All set to train the model! When you run the code above you’ll see something like the following.

Output of training the Multilayer Perceptron model. (Image by Author)

To fully analyze the ROC Curve and compare the performance of the Multilayer Perceptron model you just built against a few other models, you actually want to calculate the Area Under the Curve (AUC), also referred to in literature as c-statistic.

The Area Under the Curve (AUC) has values between zero and one, since the curve is plotted on a 1x1 grid and, drawing a parallel with signal theory, it’s a measure of a signal’s detectability[6].

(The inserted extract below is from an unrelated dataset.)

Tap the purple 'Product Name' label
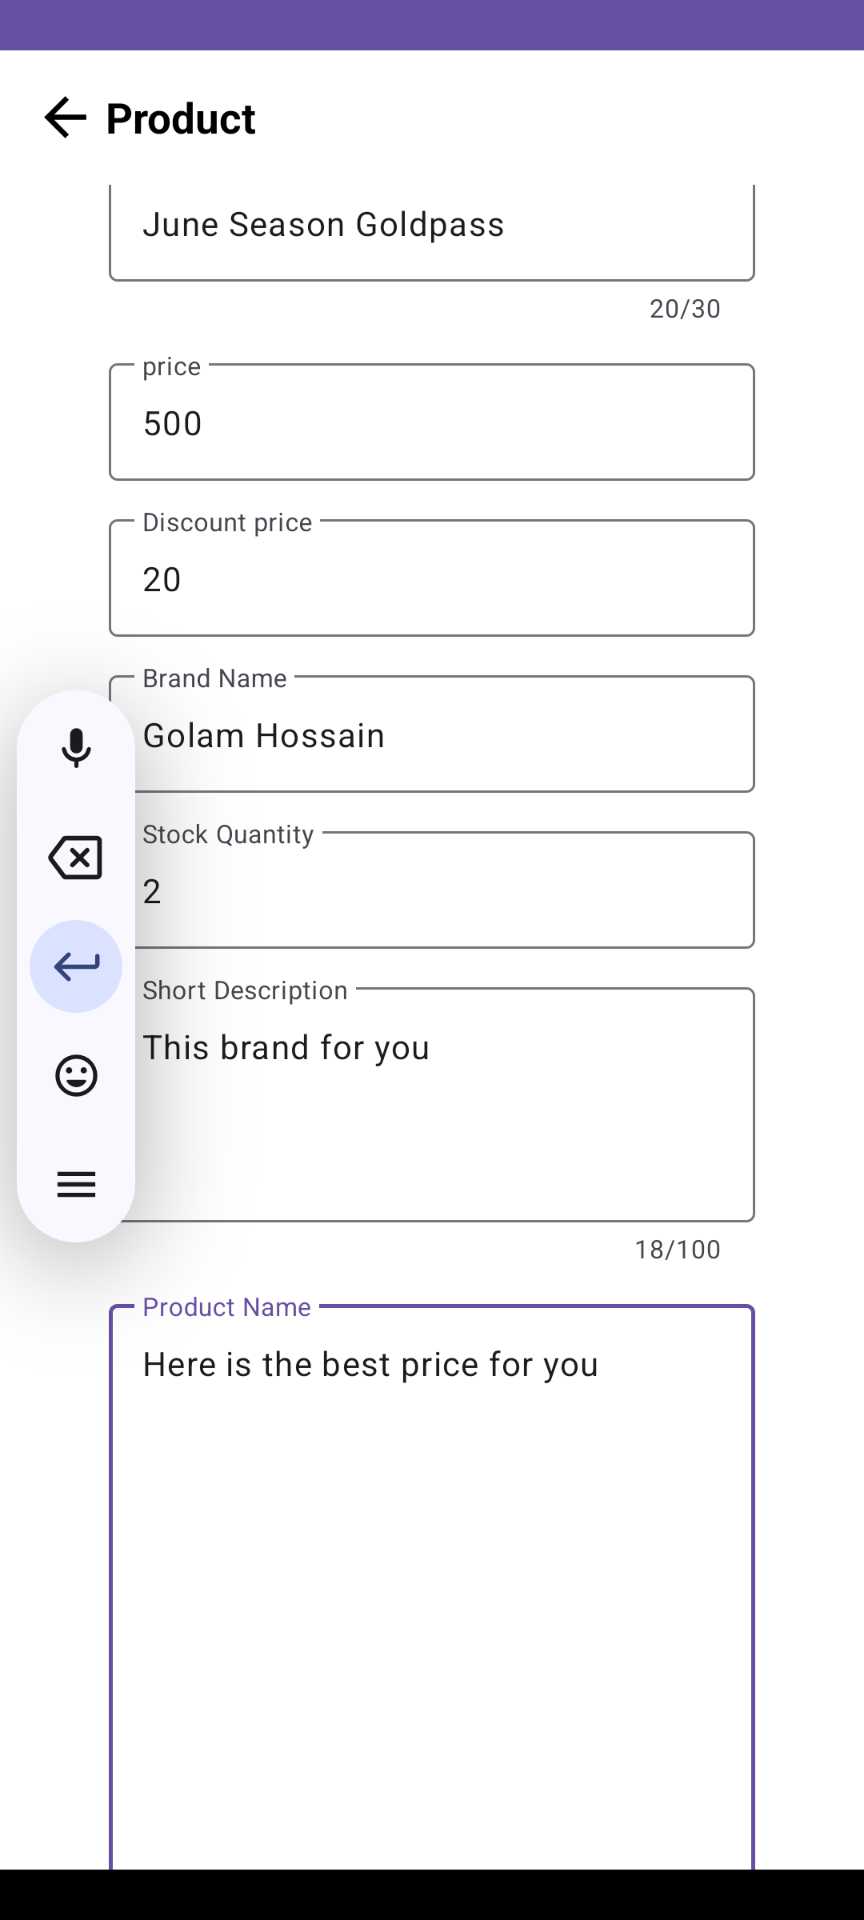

This is a very useful statistic, because it gives an idea of how well models can rank true observations as well as false observations. It’s actually a normalized version of the Wilcoxon-Mann-Whitney sum of ranks test, which tests the null hypothesis where two samples of ordinal measurements are drawn from a single distribution [4].

The c-statistic normalizes the number of pairs of one positive and one negative draws.

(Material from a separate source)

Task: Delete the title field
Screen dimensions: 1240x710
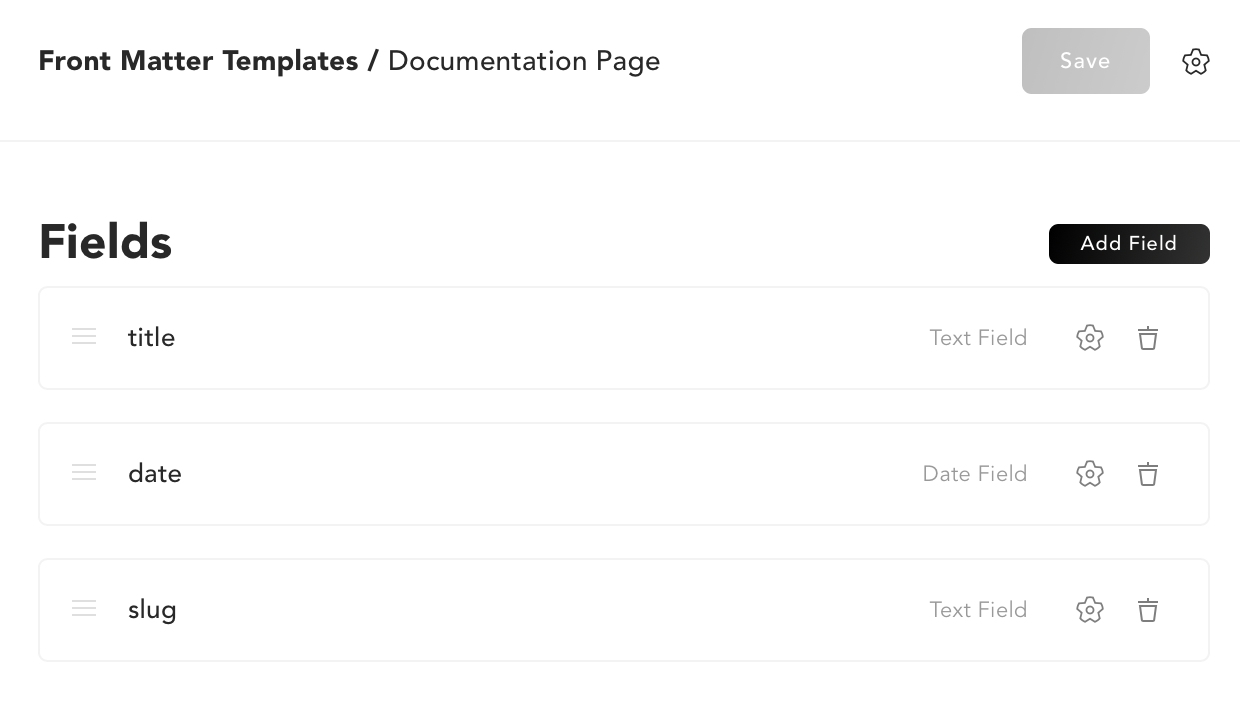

[…] drawing a parallel with signal theory, [the area under the curve] it’s a measure of a signal’s detectability.

To plot the ROC Curve and calculate the Area Under the Curve (AUC) you decided to use SckitLearn’s RocCurveDisplay method and compare your Multilayer Perceptron to a Random Forests model, attempting to solve the same classification task.

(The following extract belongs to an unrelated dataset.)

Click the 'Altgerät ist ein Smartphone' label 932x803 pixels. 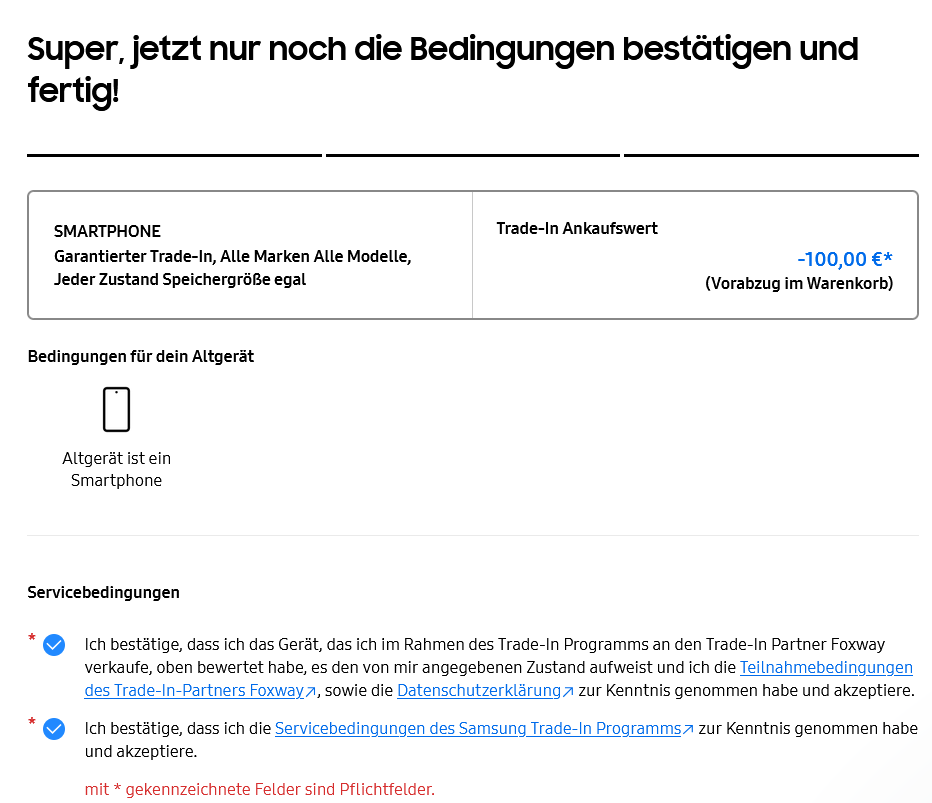(x=116, y=469)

import matplotlib.pyplot as plt
from sklearn.ensemble import RandomForestClassifier
from sklearn.metrics import roc_auc_score, RocCurveDisplay

def plot_roc(model, test_features, test_targets):
"""
Plotting the ROC curve for a given Model and the ROC curve for a Random Forests Models
"""

# comparing the given model with a Random Forests model
random_forests_model = RandomForestClassifier(random_state=42)
random_forests_model.fit(train_features, train_targets)

rfc_disp = RocCurveDisplay.from_estimator(random_forests_model, test_features, test_targets)
model_disp = RocCurveDisplay.from_estimator(model, test_features, test_targets, ax=rfc_disp.ax_)
model_disp.figure_.suptitle("ROC curve: Multilayer Perceptron vs Random Forests")

plt.show()

# using perceptron model as input
plot_roc(ml_percetron_model, test_features, test_targets)

The code above plots the ROC curves for your Multilayer Perceptron and the Random Forests model. It also calculates the Area Under the Curve (AUC) for both models.

ROC Plot for the Multilayer Perceptron vs a Random Forests model. (Image by Author)

Conclusion

From the ROC analysis plot and the value of the Area Under the Curve (AUC) for each model, you can see the overall AUC for your Multilayer Perceptron model, denoted in the plot as MLPClassifier, is slightly higher.

When compared to a Random Forests model attempting to solve the same task of classifying the sentiment of reviews for your parents’ bed and breakfast, the Multilayer Perceptron did a better job.

In this particular case, that’s also visible by how close the orange line starts getting to the top-left corner of the plot, where the True Positive Rate of the predictions is increasingly higher and, by opposition, the False Positive Rate is increasingly lower.

You can also see the Random Forests model is only slightly better than a Random Model, which would have an AUC equal to 0.5.

Hope you enjoyed learning about ROC analysis and the Area Under the Curve, two powerful techniques to compare Machine Learning models, using metrics that are more resistant to bias.

Thanks for reading!

References

  1. Powers, David. (2008). Evaluation: From Precision, Recall and F-Factor to ROC, International Journal of Machine Learning Technology 2:1 (2011), pp.37–63
  2. Gareth James, Daniela Witten, Trevor Hastie, Robert Tibshirani. (2021). An introduction to statistical learning : with applications in R. (2nd Edition) Springer
  3. Streiner DL, Cairney J. What’s under the ROC? An Introduction to Receiver Operating Characteristics Curves. The Canadian Journal of Psychiatry. 2007;52(2):121–128
  4. Flach, P.A. (2011). ROC Analysis. In: Sammut, C., Webb, G.I. (eds) Encyclopedia of Machine Learning. Springer, Boston, MA.
  5. Cook NR. Use and misuse of the receiver operating characteristic curve in risk prediction. Circulation. 2007 Feb 20;115(7):928–35.
  6. Green DM. A homily on signal detection theory. J Acoust Soc Am. 2020 Jul;148(1):222.